The government should build access roads and other infrastructure for such facilities while removing the infrastructure including roads which will not be useful.

All the unutilised land could be distributed to original owners. However, the government should change the land use and make lands suitable for cultivation. Also, it should adequately compensate the farmers who will lose their lands.

Thirdly, it can develop the entire area into educational or green industrial hubs. But given the land prices in the area, this is an expensive process.

It's also a time-consuming move. Furthermore, companies or educational institutions may not be willing to pay high prices for land.

In addition, with uncertainty over capital and other developments, it is not going to be easy for Andhra Pradesh to attract investments in near future.

So, it is better if the AP government opts for second option of retaining usable infrastructure, destroying the rest and returning the land that will not be useful for the government.

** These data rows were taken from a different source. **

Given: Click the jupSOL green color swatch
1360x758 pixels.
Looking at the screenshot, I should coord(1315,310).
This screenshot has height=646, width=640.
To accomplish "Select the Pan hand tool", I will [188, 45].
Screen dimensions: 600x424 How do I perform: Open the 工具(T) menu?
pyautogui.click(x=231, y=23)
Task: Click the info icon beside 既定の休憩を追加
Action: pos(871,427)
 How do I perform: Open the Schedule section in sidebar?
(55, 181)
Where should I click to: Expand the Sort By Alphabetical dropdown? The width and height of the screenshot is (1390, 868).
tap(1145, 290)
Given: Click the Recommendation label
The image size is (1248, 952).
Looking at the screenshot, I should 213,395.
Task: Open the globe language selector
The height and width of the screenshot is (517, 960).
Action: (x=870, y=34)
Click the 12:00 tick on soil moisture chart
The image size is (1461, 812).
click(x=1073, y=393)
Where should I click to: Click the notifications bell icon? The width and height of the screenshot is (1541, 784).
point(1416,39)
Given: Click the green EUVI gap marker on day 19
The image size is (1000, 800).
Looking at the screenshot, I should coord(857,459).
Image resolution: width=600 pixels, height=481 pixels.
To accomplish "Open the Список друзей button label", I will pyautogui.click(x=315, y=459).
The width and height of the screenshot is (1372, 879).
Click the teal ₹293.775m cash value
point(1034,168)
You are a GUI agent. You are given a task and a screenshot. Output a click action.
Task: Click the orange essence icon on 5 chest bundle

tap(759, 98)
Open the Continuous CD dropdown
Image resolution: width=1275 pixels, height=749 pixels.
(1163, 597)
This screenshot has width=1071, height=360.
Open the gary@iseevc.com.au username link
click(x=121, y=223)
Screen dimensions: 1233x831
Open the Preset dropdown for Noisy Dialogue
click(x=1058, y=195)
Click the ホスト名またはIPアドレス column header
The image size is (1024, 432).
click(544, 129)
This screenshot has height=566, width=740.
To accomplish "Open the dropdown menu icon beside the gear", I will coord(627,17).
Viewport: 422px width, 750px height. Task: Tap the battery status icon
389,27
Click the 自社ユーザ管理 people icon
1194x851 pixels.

Anyway, untangling Amaravati land knot is going to be a complex process and it will test the patience of YS Jagan government for a long time to come.

The issue will be as challenging as developing the capital. It is to be seen how AP government will handle this complicated issue.

Last word: The bottom line is simple and crystal clear. Every individual on the earth wants to own and drive a Ferrari and live in an Italian villa and enjoy seven-star holidays.

Also, every parent wants his or her children to go to best schools in BMWs, Audis and Mercedes Benz, and enjoy the best comforts the world can offer. Some people ingrained with Leftist and idealistic ideologies may be an exception to this rule.

But their number is few and far between. But the fact of the matter is that it is not possible for 99 per cent of people living in the world to lead a luxurious life. That's a preserve of a select few who are successful, capable of generating wealth and spending it wisely.

If someone ventures to provide luxurious comforts to his or her children without developing adequate streams of income sources, his or her life will become miserable and turn into a non-performing asset (NPA), the economic equivalent of hell.

This applies to common people, businessmen, industrialists as well as rulers. Playing with economics is not a safe idea.